§ Prompt
Would you retype exactly the lines below, starting with the one that has "Where should I" and going on through the one that has "Task: Open the Воспроизведение menu", with no pictures and nothing else?

§ Supplied records
[Start of Attachment]

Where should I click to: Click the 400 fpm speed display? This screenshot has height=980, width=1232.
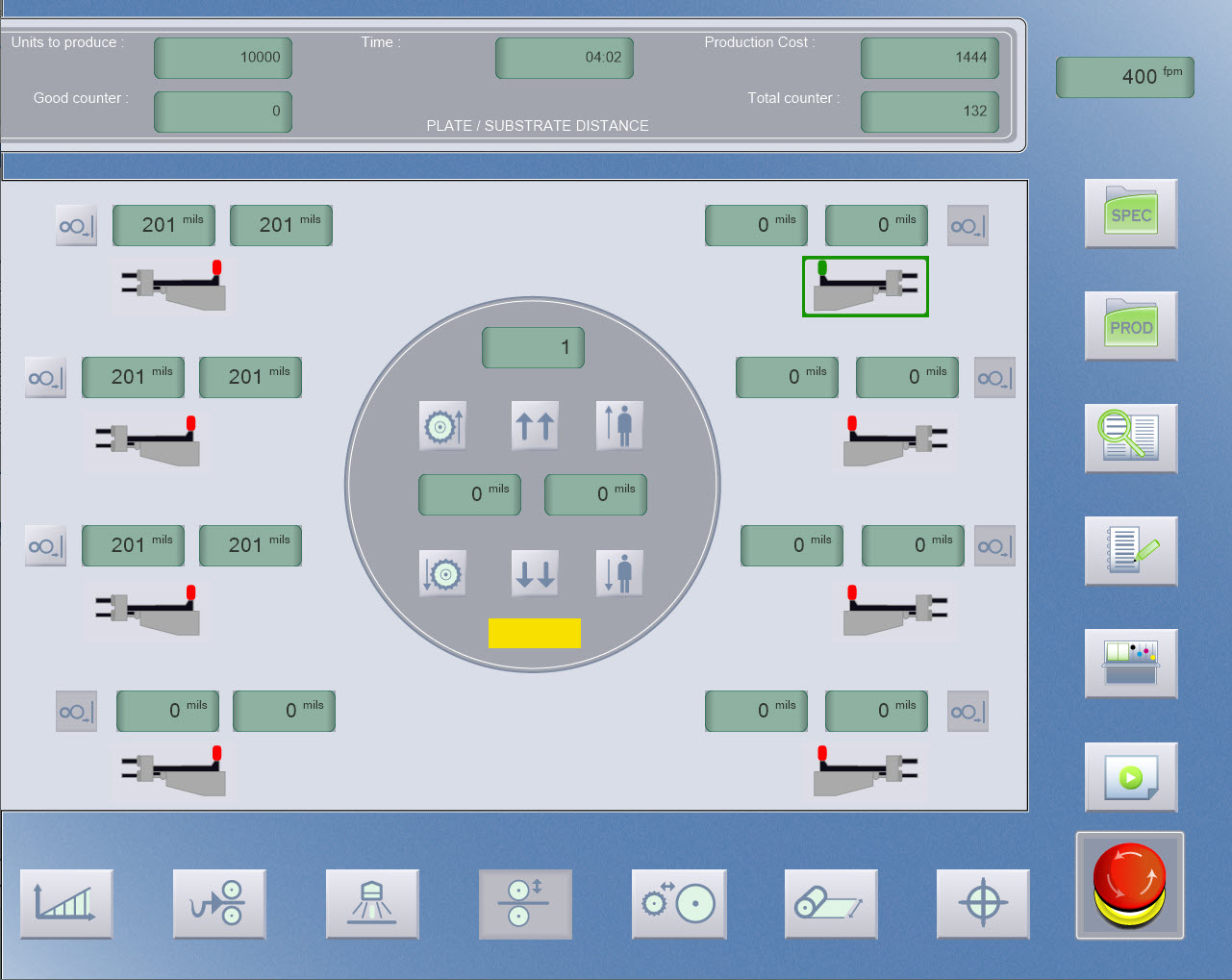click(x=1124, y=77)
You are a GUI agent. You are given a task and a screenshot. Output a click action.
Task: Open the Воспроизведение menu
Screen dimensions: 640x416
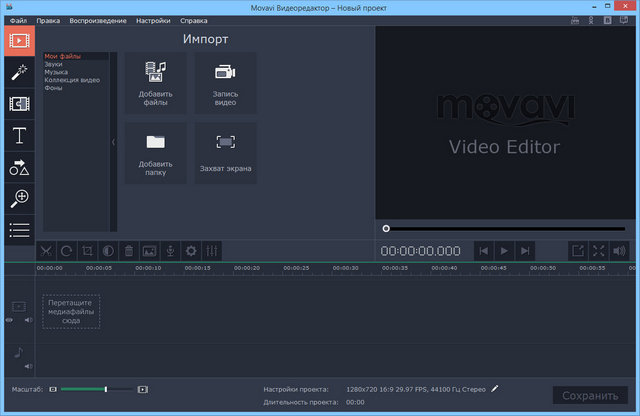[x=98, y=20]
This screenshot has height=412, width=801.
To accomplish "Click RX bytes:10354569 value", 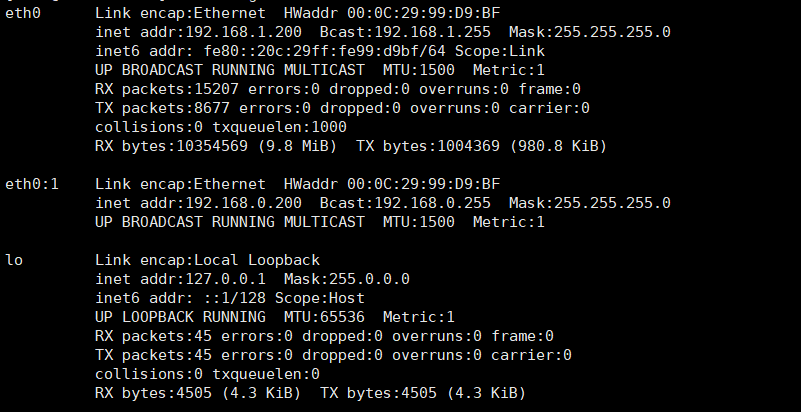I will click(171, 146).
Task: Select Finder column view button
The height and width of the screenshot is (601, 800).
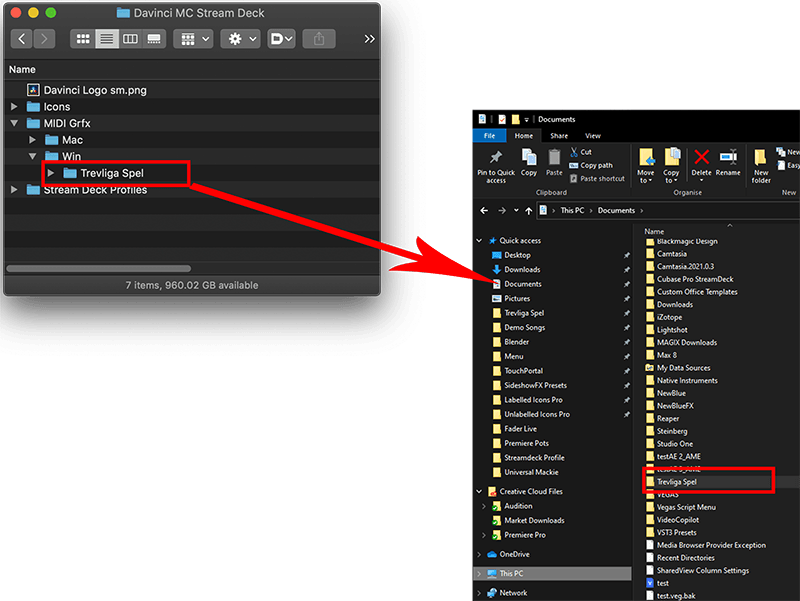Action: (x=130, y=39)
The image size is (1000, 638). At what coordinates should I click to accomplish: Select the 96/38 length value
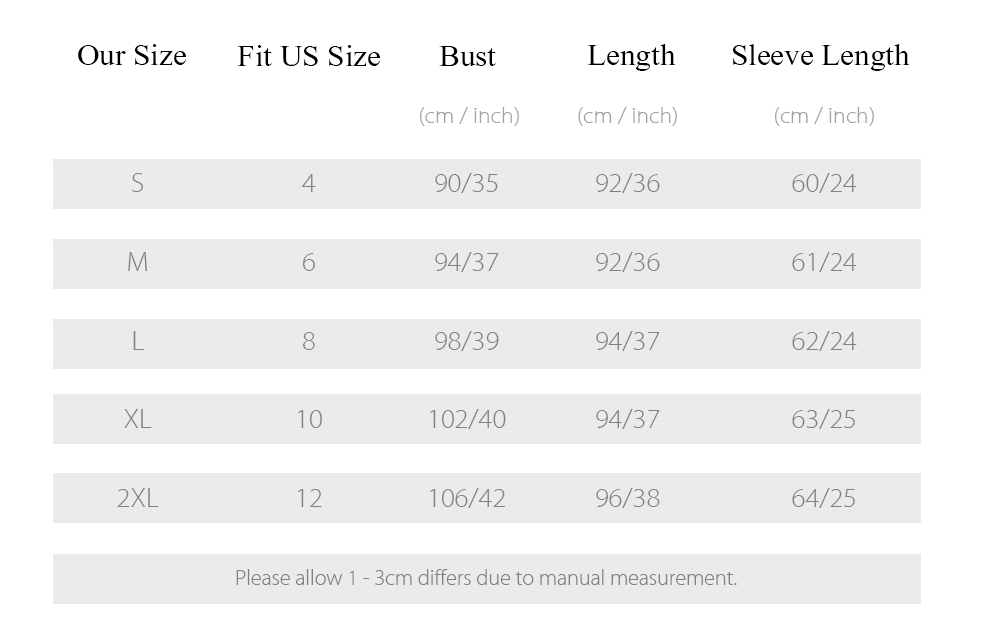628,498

[End of Attachment]
[Start of Attachment]

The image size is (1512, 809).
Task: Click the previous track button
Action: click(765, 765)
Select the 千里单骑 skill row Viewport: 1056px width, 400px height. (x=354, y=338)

[End of Attachment]
[Start of Attachment]

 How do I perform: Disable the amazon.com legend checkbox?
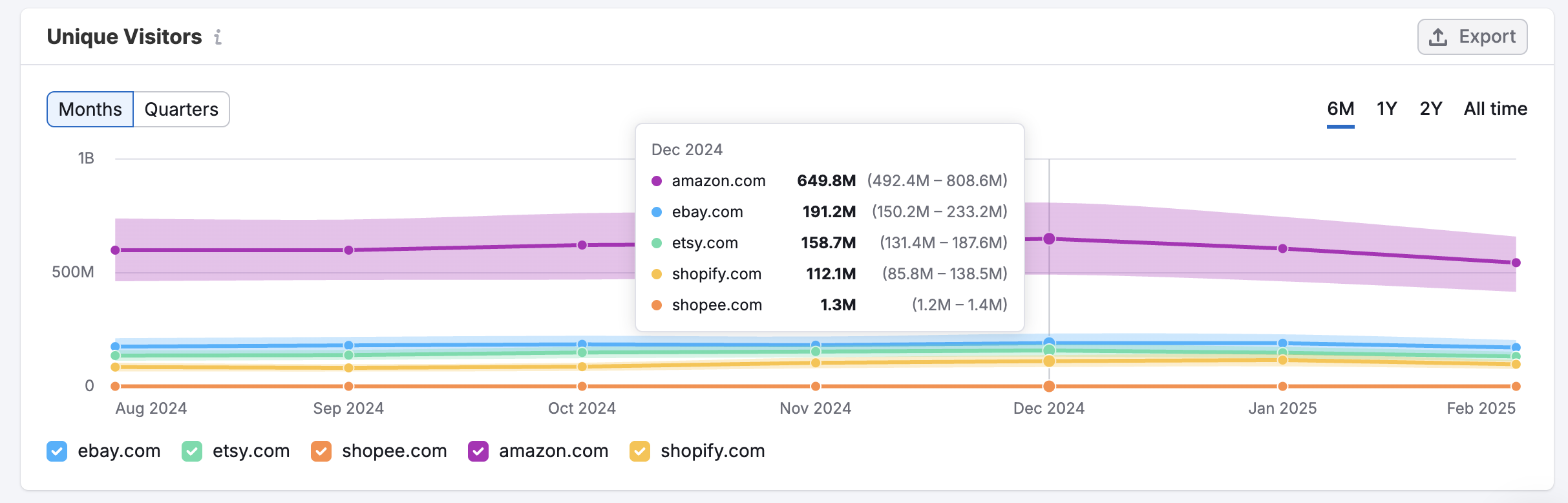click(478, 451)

[End of Attachment]

§ Expected answer
Where should I click to: Click the 400 fpm speed display? This screenshot has height=980, width=1232.
click(x=1124, y=77)
You are a GUI agent. You are given a task and a screenshot. Output a click action.
Task: Open the Воспроизведение menu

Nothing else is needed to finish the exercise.